Nella posta di Paolo c’è una lettera del Papa

Francesco emoziona il giovane oristanese malato di Sla con parole profonde e umane

ORISTANO. C’è posta per Paolo. Il ragazzo oristanese di 20 anni malato di Sla ha ricevuto ieri una lettera speciale accompagnata da un dono sperato, ma forse inatteso. Nonostante la firma sia di Monsignor Paolo Borgia e rechi le insegne della Segreteria di Stato Vaticana, i pensieri espressi tra le righe di quel testo assai profondo nel contenuto e pieno di comprensione umana sono di Papa Francesco. È il Santo Padre che parla a Paolo Palumbo. È il Santo Padre che ha spedito a Paolo assieme alla lettera anche una croce benedetta e una foto con un sorriso carico di gioia e di fede.

Paolo Palumbo, suo malgrado, è diventato quasi una celebrità. Ne avrebbe fatto volentieri a meno, ma la malattia e il suo corso l’hanno chiamato a vestire i panni di testimonial della lotta alla Sla. Le sue iniziative, sempre supportate dalla famiglia, hanno davvero fatto il giro del mondo e chiamato in causa influenti politici. Ha posato in foto con l’ex Segretario di Stato statunitense John Kerry; è stato a fianco ad alcuni chef famosi – con Luigi Pomata ha dato vita alle ricette per malati di Sla –; ha presentato progetti per aiutare la ricerca e ha avuto contatti diretti sia con il precedente governo che con quello attuale al quale ha fornito una serie di utili indicazioni su come indirizzare le politiche verso i disabili e su come orientare la ricerca che oggi si ferma ai soli malati nella fase iniziale, mentre la sperimentazione non riguarda quei pazienti in cui la malattia è in fase avanzata.



Verrebbe da dire che, per chi affronta la battaglia quotidiana contro la Sla, potrebbero anche essere gesti “normali” dettati dalla voglia di non mollare.
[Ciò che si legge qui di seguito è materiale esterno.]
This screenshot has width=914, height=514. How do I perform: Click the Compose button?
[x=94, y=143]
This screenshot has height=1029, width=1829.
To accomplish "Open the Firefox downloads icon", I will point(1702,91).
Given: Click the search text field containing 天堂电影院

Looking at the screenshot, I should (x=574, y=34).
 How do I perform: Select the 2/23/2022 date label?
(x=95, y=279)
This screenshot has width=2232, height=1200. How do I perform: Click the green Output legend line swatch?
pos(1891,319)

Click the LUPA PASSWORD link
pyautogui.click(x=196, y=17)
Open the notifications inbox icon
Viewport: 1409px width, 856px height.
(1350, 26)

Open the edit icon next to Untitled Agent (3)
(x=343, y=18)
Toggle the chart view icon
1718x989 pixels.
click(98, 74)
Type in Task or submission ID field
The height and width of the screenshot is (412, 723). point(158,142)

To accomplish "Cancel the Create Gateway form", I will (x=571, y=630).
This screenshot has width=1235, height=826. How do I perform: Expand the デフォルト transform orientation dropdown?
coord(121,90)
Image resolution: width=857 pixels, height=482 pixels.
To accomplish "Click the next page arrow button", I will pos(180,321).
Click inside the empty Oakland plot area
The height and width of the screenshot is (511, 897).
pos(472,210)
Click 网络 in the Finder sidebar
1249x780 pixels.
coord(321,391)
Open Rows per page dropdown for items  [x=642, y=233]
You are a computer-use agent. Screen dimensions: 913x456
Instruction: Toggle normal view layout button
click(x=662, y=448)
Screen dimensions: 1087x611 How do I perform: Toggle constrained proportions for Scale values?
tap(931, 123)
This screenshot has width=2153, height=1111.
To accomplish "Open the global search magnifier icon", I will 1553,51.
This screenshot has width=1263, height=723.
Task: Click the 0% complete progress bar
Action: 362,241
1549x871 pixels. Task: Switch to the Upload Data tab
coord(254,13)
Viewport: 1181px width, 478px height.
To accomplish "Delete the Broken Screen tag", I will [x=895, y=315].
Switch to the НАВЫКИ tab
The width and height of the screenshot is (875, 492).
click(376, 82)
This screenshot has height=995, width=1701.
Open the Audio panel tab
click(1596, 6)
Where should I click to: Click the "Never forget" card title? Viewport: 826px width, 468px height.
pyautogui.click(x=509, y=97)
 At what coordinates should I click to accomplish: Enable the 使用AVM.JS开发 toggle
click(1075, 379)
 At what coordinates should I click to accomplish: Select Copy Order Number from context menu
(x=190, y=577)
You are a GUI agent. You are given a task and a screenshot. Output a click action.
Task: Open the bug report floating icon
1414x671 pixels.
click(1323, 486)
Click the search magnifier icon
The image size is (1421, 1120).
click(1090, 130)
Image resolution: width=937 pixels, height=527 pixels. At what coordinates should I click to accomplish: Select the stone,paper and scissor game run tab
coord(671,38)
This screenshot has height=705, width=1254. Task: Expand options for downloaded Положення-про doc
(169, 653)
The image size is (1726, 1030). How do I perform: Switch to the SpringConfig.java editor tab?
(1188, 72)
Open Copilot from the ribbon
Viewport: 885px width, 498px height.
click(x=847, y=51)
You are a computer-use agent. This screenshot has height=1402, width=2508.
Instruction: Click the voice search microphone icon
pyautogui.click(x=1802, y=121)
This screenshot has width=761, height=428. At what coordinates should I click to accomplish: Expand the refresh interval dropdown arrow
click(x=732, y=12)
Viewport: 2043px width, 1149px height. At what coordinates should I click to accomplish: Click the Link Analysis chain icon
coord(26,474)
Meno normale è, di sicuro, ricevere nella buca delle lettere la risposta del Papa che arriva dopo che Marco Palumbo, il padre di Paolo, per primo aveva scritto al Santo Padre una lettera carica di emozioni in cui raccontava l’esperienza del figlio: «In due anni questa maledetta malattia ha tolto qualsiasi cosa a Paolo: la mobilità degli arti è persa, la parola è incomprensibile e la respirazione peggiora quotidianamente. Questa disgrazia ha messo a dura prova la mia fede perché è inaccettabile vedere il proprio figlio spegnarsi giorno dopo giorno».

È solo l’esordio di una lettera assai che tocca aspetti molto personali e in cui la storia di Paolo è raccontata nel dettaglio. E quei dettagli, quelle emozioni che si sentono vive nelle parole di Marco Palumbo hanno ispirato la risposta di Papa Bergoglio che non si è limitato a una risposta formale, ma si è addentrato nei meandri della fede più profonda. È monsignor Borgia che così scrive: «Paternamente colpito da quanto appreso, Papa Francesco esprime commossa vicinanza e assicura un fervido ricordo all’Altare. Mentre chiede il favore di pregare per Lui, desidera far giungere a te e ai familiari l’eco della Sua spirituale presenza e il dono d’una amicale parola». È un abbraccio non fisico ma scritto. Poi il discorso del Papa si fa teologico: «Il modo in cui viviamo la malattia e la disabilità è indice dell’amore che siamo disposti a offrire. Il modo in cui affrontiamo la sofferenza e il limite è criterio della nostra libertà di dare senso alle esperienze della vita, anche quando ci appaiono assurde e non meritate. Sappiamo che nella debolezza possiamo diventare forti e ricevere la grazia di completare ciò che manca in noi della sofferenze di Cristo».

Altre frasi poi anticipano la benedizione che viene accompagnata da quel crocifisso contenuto all’interno della busta e di quel sorriso che Paolo ora porta con sé. È il sorriso del Papa al quale ha chiesto di ridare speranza. È il sorriso che ora Paolo può solo accennare, ma che rivede in ogni gesto del fratello Rosario che lo accompagna in ogni momento della vita. Braccia e gambe di fratelli che diventano un corpo solo come se già avessero intrapreso il cammino per quella via ora indicata anche dal Papa.